Johne's disease is a contagious, untreatable and fatal gastrointestinal disease of domesticated ruminant livestock. It ranks as one of the most costly infectious diseases of dairy cattle, affecting 65% of U.S. dairies.
Paul Coussens, professor in the Michigan State University departments of Animal Science and Microbiology and Molecular Genetics, is working on the project.
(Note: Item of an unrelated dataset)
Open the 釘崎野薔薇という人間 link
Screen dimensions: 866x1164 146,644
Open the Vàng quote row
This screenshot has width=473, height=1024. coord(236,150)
The objective of the five-year program, he says, is to understand why only some cattle get sick following infection with Mycobacterium avium subspecies paratuberculosis – the causative agent of Johne's disease – and to determine if it is possible to breed cattle that are more resistant to Johne's.
The slow, progressive nature of Johne's disease makes diagnosis difficult, especially during the early preclinical stages. There are no cost-effective therapies, and vaccines—which aren't used in the United States—do not prevent infections or stop the spread of the disease to other animals.
"The new Translational Genomics Program from USDA NIFA allows us enough time and funds to track animals over a long period of time. This is critical in research on Johne's disease because the disease can take two to five years to develop following initial infection," Coussens said.
During the first and second years of the project, the researchers hope to determine the genetic makeup of each of the animals in the study and monitor the progress of each animal in a producer setting in commercial herds.
"The goal is to be able to identify animals very early on that have a high probability of being resistant to the infection to begin with," Coussens said.
The second part of the research will involve tracking young calves over four years as they enter herds known to be contaminated with paratuberculosis to examine what type of immune response they have when exposed, and to track whether they become sick with the disease.
"Generally all these calves will be exposed, but only a small percentage will develop the disease, so we believe that the genetics to properly control the infection and be resistant to the disease are already in our herds," Coussens said. "We just never looked for them before. It's a new way of thinking about this disease and how to control it."
The project is made possible with the tools of modern-day genetics. Coussens hopes that the work will enhance knowledge of basic immune responses in cattle and be useful in many diseases in cattle and possibly in humans.
"Our ultimate objective is to work with dairy producers and breeders to ensure that our results are used in the industry to breed cattle that are resistant to Johne's disease and thereby improve profitability, animal welfare and the overall safety of our food supply," Coussens said.
Also working on the project are C. Titus Brown, an assistant professor in the MSU departments of Computer Science and Engineering, and Microbiology and Molecular Genetics, and Brian W. Kirkpatrick, an animal sciences professor at the University of Wisconsin-Madison.